La rivale
La Rivale est un court roman qui se déroule principalement à la Scala de Milan, haut lieu de l'opéra. L'histoire est narrée à travers les yeux d'Enzo, un jeune guide touristique passionné d'opéra, élevé dans l'amour de la musique lyrique par son grand-père. Lors d'une visite guidée du théâtre, Enzo rencontre une vieille dame excentrique et acariâtre nommée Carlotta Berlumi, dont le nom n'évoque rien à personne. Celle-ci se présente comme l'ancienne grande rivale de Maria Callas, la légendaire diva grecque.Carlotta, avec une langue acide et une jalousie non dissimulée, raconte à Enzo son prétendu passé glorieux : elle affirme avoir été une soprano talentueuse à la Scala dans les années 1950, éclipsée par les "manœuvres et combines" de Callas, qu'elle décrit comme une "grosse Grecque mal fagotée" et manipulatrice. Selon elle, Callas l'a volé la vedette, saboté sa carrière et précipité sa chute, tandis qu'elle-même aurait contribué à la dégringolade de la diva. Enzo, d'abord sceptique, devient peu à peu le confident de cette femme cocasse, qui prend ses désirs pour des réalités et utilise Callas comme bouc émissaire de ses échecs. À travers ces anecdotes, le récit retrace en filigrane l'ascension fulgurante de Maria Callas, ses rôles emblématiques et l'impact révolutionnaire qu'elle a eu sur le monde de l'opéra, marquant un "avant" et un "après-Callas".Le roman se lit d'une traite, comme un conte malicieux, mêlant humour, suspense psychologique et évocations lyriques, sans jamais sombrer dans la biographie pure.
Analyse
La Rivale est un hommage déguisé et irrévérencieux à Maria Callas, présenté non pas par un biographe admiratif, mais par le prisme déformant d'une narratrice jalouse et aigrie. Éric-Emmanuel Schmitt, connu pour son amour de l'opéra et son style fluide, alerte et philosophique utilise ici l'antithèse comme procédé narratif maître : en "prêchant le faux" par la bouche de Carlotta, il obtient le "vrai" sur la diva. Cette rivale inventée, caricaturale et pathétique, sert de miroir inversé pour révéler la grandeur de Callas comparable à celui d'une star de cinéma. Le portrait en creux est saisissant : on y décèle les caprices de la diva, ses rivalités réelles, mais aussi son génie qui "chope toute la lumière et condamne les autres à l'oubli".
Thèmes principaux
- La jalousie et l'ego dans le monde de l'art : Schmitt explore avec malice les coulisses impitoyables de l'opéra, où la compétition féroce entre cantatrices mène à des rancunes éternelles. Carlotta incarne le raté amer qui rationalise ses frustrations en blâmant une "autre", soulignant comment la gloire des uns masque les échecs des autres.

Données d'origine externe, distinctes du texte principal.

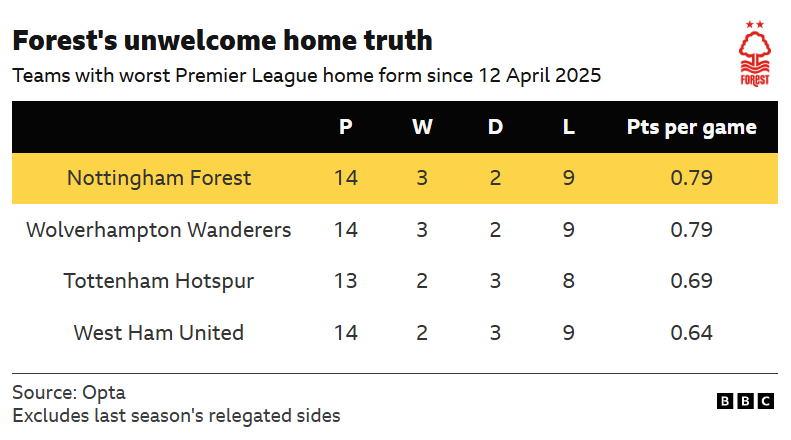
Task: Select the W column header
Action: coord(422,127)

- La mémoire défaillante et la vérité subjective : La "mémoire malade" de Carlotta questionne la fiabilité des récits personnels. Prend-elle ses rêves pour des faits ? Ce doute infuse une couche philosophique typique de Schmitt, invitant le lecteur à distinguer le mythe (Callas la légende) de la réalité (une femme complexe, meurtrie).

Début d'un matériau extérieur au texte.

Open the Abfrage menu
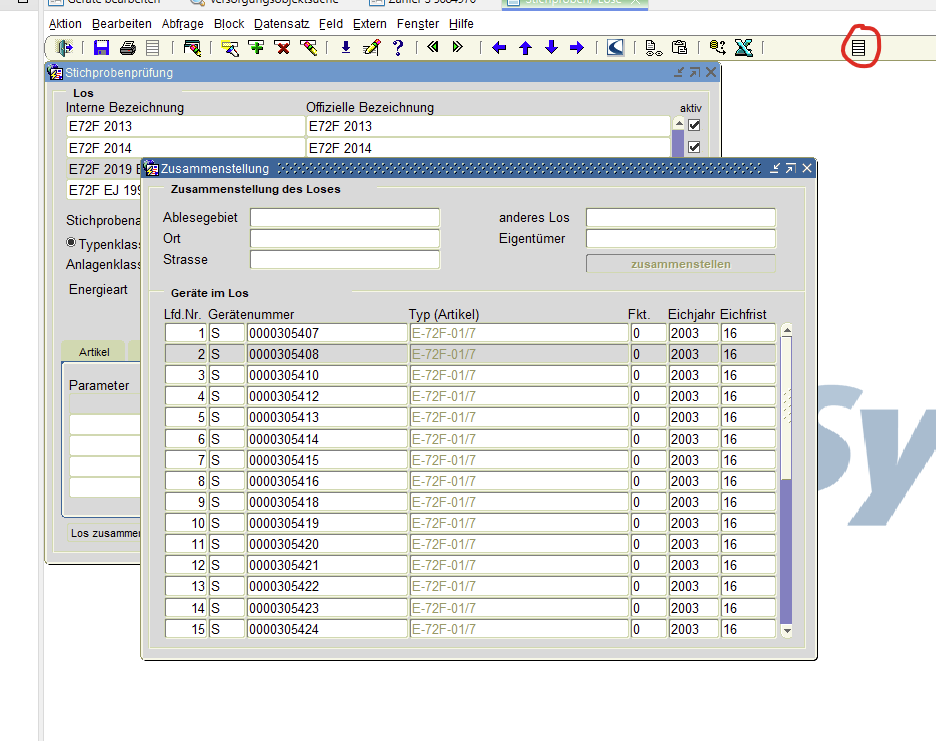 [182, 23]
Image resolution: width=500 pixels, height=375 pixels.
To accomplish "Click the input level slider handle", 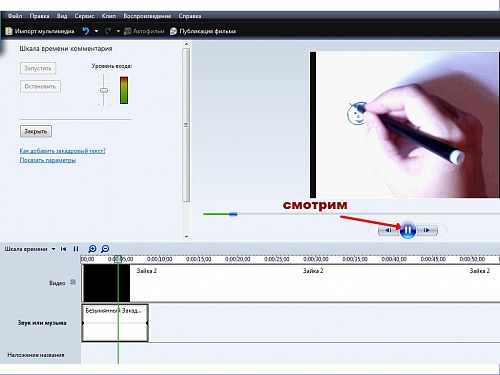I will point(104,90).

- L'hommage à l'opéra et à Callas : Pour les mélomanes, le livre est un régal : il évoque avec passion les airs iconiques et l'innovation de Callas, qui a révolutionné l'interprétation en y injectant émotion et modernité. C'est aussi un clin d'œil au centenaire de la diva, Schmitt y voyant une figure spirituelle, presque mystique.